:: Exercise directions ::
Please output exactly the lines of the material from the first through the line containing "Viltmat (904, 23)", and nothing more.

:: Input records ::

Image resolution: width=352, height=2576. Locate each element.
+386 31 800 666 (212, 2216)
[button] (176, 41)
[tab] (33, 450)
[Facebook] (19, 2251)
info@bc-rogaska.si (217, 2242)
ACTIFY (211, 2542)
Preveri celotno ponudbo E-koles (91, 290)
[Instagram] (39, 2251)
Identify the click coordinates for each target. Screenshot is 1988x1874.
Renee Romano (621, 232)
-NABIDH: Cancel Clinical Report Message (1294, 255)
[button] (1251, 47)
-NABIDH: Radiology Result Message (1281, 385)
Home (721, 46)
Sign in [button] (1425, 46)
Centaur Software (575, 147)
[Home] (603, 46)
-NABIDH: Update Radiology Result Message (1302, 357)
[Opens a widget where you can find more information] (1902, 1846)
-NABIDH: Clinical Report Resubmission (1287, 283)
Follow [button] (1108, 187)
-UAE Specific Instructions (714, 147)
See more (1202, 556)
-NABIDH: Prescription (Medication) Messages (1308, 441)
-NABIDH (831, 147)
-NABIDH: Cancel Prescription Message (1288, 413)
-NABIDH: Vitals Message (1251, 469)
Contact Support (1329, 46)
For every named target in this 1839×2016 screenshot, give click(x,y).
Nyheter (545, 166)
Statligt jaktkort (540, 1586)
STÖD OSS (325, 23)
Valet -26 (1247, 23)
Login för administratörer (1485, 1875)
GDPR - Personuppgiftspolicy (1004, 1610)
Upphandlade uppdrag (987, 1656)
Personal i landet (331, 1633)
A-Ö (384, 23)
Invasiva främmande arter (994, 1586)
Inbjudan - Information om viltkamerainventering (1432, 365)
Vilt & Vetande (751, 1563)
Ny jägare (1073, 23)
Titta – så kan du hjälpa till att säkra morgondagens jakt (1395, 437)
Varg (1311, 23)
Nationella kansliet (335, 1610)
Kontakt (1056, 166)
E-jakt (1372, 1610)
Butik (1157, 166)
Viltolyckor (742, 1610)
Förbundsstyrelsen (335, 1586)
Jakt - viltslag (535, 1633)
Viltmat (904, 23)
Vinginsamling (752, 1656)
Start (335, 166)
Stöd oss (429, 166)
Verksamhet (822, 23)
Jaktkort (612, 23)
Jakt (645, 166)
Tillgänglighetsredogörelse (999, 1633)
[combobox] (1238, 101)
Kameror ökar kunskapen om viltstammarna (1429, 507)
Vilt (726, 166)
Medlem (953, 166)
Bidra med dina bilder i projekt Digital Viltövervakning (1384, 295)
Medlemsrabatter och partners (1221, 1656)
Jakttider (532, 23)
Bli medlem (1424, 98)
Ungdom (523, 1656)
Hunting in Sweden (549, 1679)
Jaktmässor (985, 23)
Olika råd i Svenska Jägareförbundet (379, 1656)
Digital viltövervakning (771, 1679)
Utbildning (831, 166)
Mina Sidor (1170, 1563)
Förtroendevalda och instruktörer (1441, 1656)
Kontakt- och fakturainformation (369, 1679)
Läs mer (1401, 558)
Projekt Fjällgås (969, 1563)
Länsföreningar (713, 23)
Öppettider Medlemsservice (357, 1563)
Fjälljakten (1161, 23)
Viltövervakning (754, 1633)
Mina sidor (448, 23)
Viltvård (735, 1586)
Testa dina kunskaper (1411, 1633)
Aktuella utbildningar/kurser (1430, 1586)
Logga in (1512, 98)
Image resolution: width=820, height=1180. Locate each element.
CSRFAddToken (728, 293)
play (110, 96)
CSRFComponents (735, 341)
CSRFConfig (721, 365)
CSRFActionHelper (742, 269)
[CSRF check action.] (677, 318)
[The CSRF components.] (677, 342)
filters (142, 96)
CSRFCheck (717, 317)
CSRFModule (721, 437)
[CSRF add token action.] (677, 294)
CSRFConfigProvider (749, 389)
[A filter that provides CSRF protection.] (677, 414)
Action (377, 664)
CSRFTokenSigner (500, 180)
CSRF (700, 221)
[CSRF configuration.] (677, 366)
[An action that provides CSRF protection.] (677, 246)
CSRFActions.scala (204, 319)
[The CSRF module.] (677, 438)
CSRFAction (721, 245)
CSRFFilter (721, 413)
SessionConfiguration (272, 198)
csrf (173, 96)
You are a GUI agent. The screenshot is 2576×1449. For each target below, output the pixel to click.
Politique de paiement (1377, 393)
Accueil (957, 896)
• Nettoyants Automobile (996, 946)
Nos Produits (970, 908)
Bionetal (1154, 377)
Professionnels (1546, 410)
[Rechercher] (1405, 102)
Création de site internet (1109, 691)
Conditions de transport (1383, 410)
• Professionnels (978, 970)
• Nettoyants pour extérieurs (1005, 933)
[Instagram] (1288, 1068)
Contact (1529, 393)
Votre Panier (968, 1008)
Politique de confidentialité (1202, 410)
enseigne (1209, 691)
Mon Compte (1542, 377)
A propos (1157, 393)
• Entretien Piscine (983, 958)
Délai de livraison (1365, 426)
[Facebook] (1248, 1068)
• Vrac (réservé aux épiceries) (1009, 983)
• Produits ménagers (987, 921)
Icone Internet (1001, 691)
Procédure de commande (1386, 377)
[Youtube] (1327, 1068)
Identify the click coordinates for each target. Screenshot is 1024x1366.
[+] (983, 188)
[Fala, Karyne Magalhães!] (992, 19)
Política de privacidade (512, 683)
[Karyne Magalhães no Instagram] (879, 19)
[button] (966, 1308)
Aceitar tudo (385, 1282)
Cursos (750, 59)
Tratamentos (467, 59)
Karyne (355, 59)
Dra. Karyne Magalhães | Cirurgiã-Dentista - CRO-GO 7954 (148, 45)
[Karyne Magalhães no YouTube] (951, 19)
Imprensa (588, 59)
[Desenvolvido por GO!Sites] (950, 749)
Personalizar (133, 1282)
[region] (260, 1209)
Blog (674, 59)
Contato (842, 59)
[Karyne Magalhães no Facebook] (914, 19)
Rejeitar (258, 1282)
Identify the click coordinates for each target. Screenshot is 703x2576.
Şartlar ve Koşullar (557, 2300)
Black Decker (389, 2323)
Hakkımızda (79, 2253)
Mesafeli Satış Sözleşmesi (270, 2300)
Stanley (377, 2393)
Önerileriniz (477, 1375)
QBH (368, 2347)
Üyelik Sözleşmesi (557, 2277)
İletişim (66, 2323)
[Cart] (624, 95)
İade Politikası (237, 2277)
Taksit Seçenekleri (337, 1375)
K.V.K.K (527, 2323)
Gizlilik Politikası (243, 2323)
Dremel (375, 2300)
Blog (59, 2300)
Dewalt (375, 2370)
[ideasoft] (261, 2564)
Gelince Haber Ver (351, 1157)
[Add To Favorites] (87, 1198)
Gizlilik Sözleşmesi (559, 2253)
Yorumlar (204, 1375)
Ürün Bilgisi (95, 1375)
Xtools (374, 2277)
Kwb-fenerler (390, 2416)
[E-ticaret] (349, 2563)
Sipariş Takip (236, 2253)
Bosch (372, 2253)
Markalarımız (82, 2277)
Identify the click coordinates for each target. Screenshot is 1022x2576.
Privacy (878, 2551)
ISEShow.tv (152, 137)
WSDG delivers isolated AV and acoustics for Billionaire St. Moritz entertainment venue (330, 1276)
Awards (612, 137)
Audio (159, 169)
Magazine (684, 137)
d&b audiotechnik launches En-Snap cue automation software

:: Result of the exercise ::
Image resolution: width=352, height=2576. Locate each element.
+386 31 800 666 (212, 2216)
[button] (176, 41)
[tab] (33, 450)
[Facebook] (19, 2251)
info@bc-rogaska.si (217, 2242)
ACTIFY (211, 2542)
Preveri celotno ponudbo E-koles (91, 290)
[Instagram] (39, 2251)
Identify the click coordinates for each target. Screenshot is 1988x1874.
Renee Romano (621, 232)
-NABIDH: Cancel Clinical Report Message (1294, 255)
[button] (1251, 47)
-NABIDH: Radiology Result Message (1281, 385)
Home (721, 46)
Sign in [button] (1425, 46)
Centaur Software (575, 147)
[Home] (603, 46)
-NABIDH: Update Radiology Result Message (1302, 357)
[Opens a widget where you can find more information] (1902, 1846)
-NABIDH: Clinical Report Resubmission (1287, 283)
Follow [button] (1108, 187)
-UAE Specific Instructions (714, 147)
See more (1202, 556)
-NABIDH: Prescription (Medication) Messages (1308, 441)
-NABIDH (831, 147)
-NABIDH: Cancel Prescription Message (1288, 413)
-NABIDH: Vitals Message (1251, 469)
Contact Support (1329, 46)
For every named target in this 1839×2016 screenshot, give click(x,y).
Nyheter (545, 166)
Statligt jaktkort (540, 1586)
STÖD OSS (325, 23)
Valet -26 (1247, 23)
Login för administratörer (1485, 1875)
GDPR - Personuppgiftspolicy (1004, 1610)
Upphandlade uppdrag (987, 1656)
Personal i landet (331, 1633)
A-Ö (384, 23)
Invasiva främmande arter (994, 1586)
Inbjudan - Information om viltkamerainventering (1432, 365)
Vilt & Vetande (751, 1563)
Ny jägare (1073, 23)
Titta – så kan du hjälpa till att säkra morgondagens jakt (1395, 437)
Varg (1311, 23)
Nationella kansliet (335, 1610)
Kontakt (1056, 166)
E-jakt (1372, 1610)
Butik (1157, 166)
Viltolyckor (742, 1610)
Förbundsstyrelsen (335, 1586)
Jakt - viltslag (535, 1633)
Viltmat (904, 23)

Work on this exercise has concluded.